_AIM OF THE TASK_
Repeat word for word the lines of data from the line with "You are a GUI" up to and including the last line of the data. Leave the pictures out of your answer.

[start of SUPPLIED MATERIAL]

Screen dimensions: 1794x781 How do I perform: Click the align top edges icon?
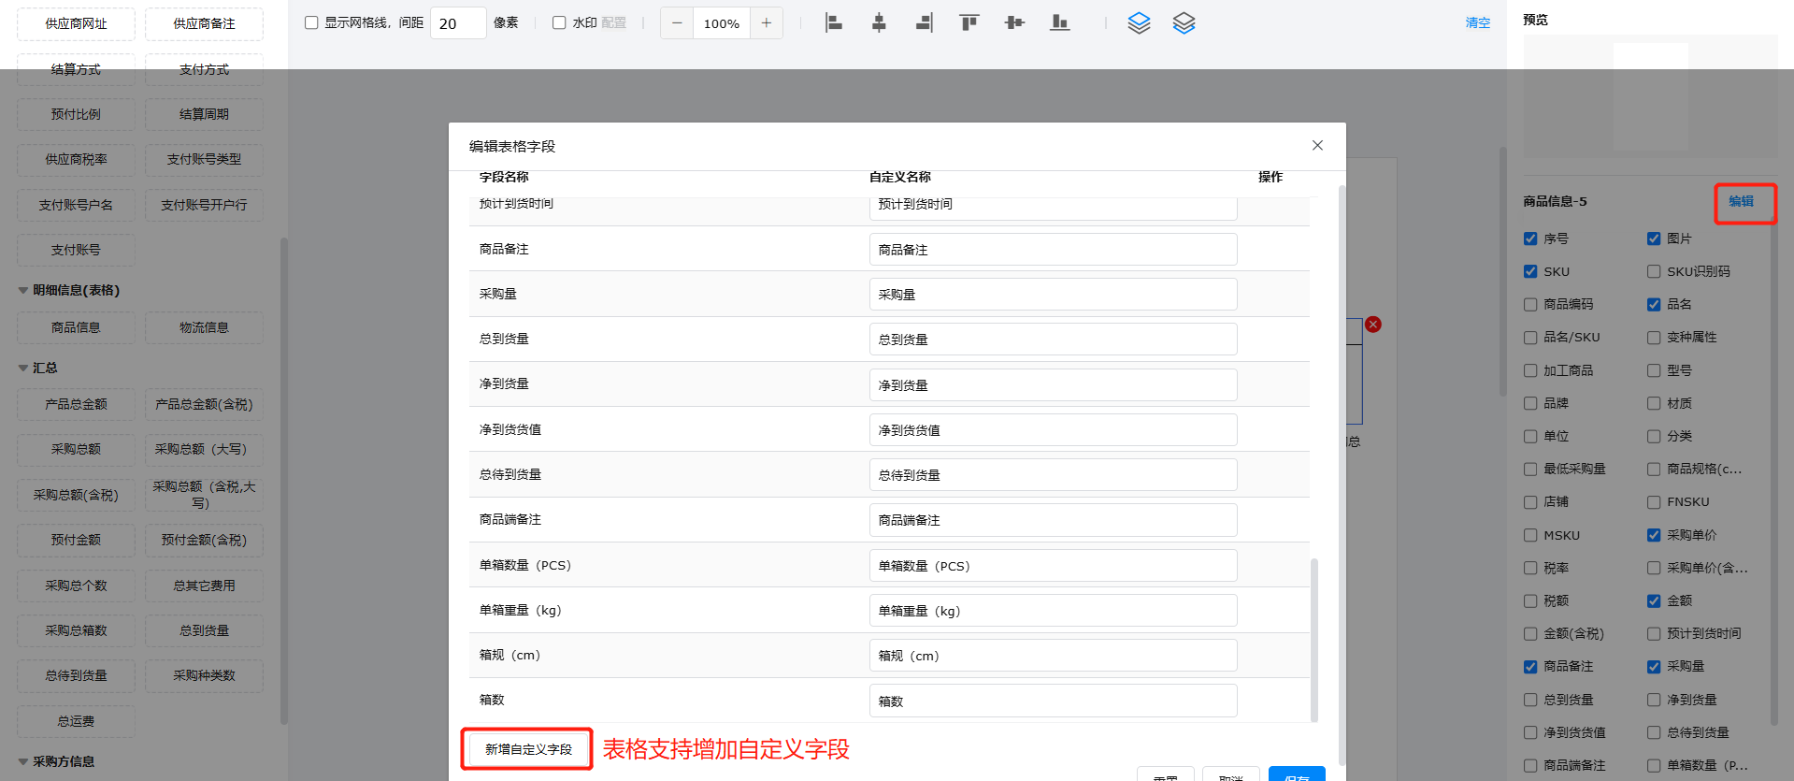coord(969,23)
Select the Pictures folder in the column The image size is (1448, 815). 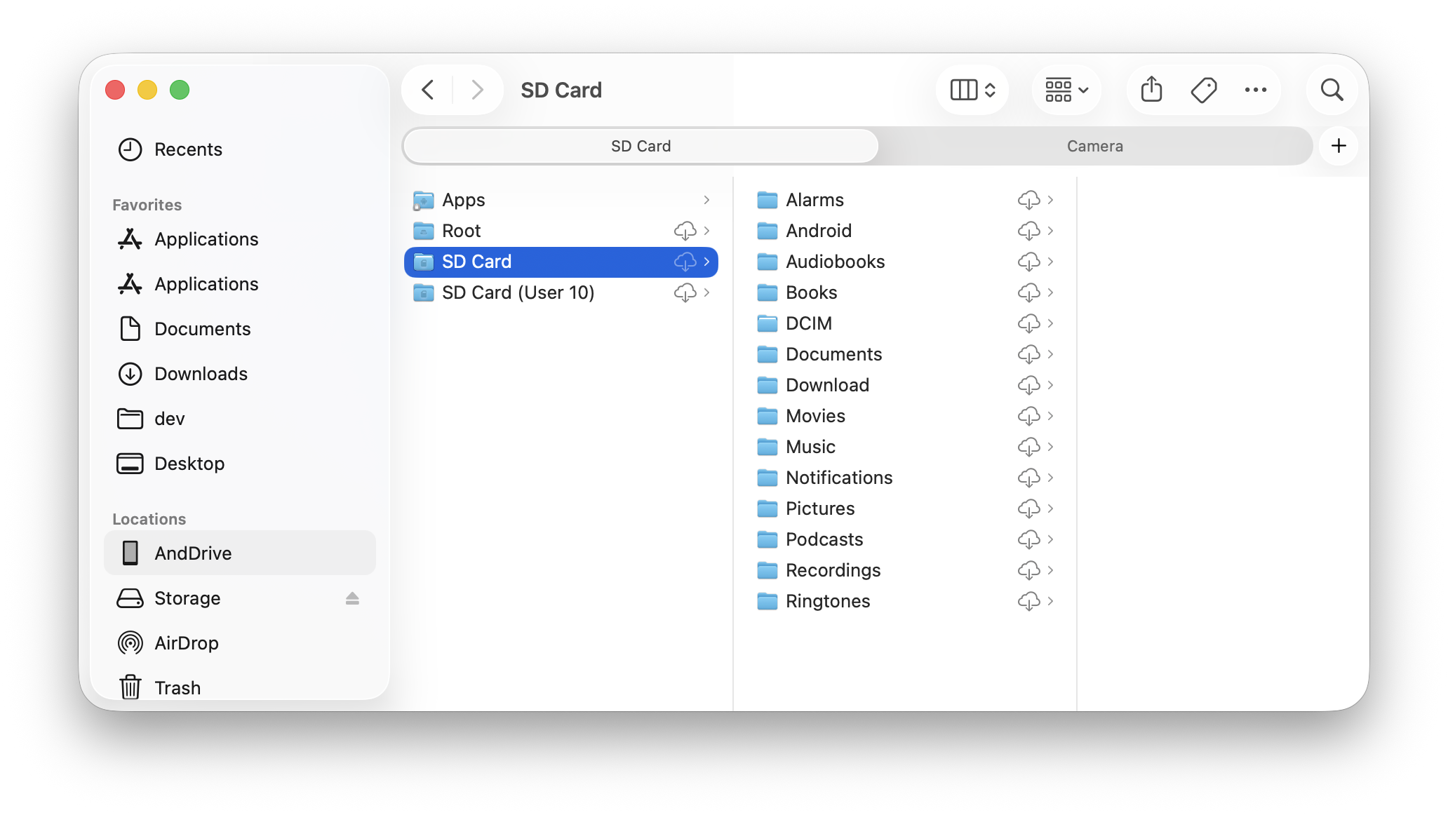click(x=820, y=508)
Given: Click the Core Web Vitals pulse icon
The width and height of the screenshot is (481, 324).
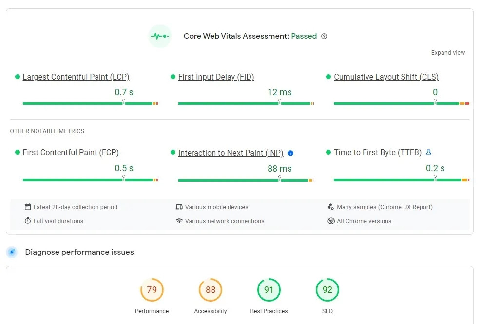Looking at the screenshot, I should 159,36.
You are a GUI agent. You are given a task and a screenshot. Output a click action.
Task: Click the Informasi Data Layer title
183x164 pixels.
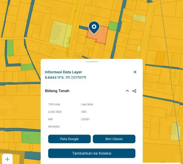[63, 72]
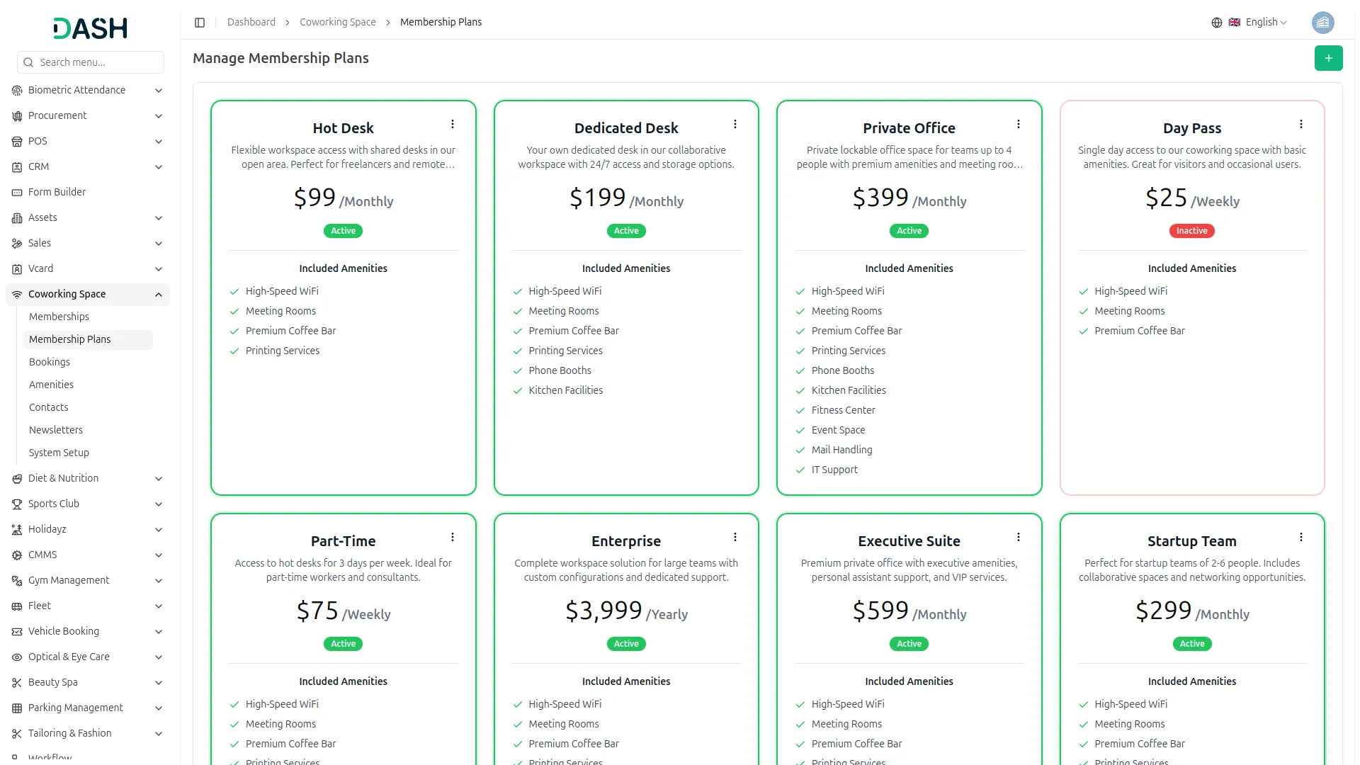Click the user avatar in top bar
Screen dimensions: 1360x765
[1322, 23]

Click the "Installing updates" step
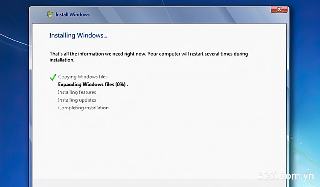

[end of SUPPLIED MATERIAL]

_ANSWER TO THE PROBLEM_
You are a GUI agent. You are given a task and a screenshot. Output a click action.
Task: Click the Informasi Data Layer title
183x164 pixels.
[63, 72]
Click the user avatar in top bar
Screen dimensions: 1360x765
[1322, 23]

Click the "Installing updates" step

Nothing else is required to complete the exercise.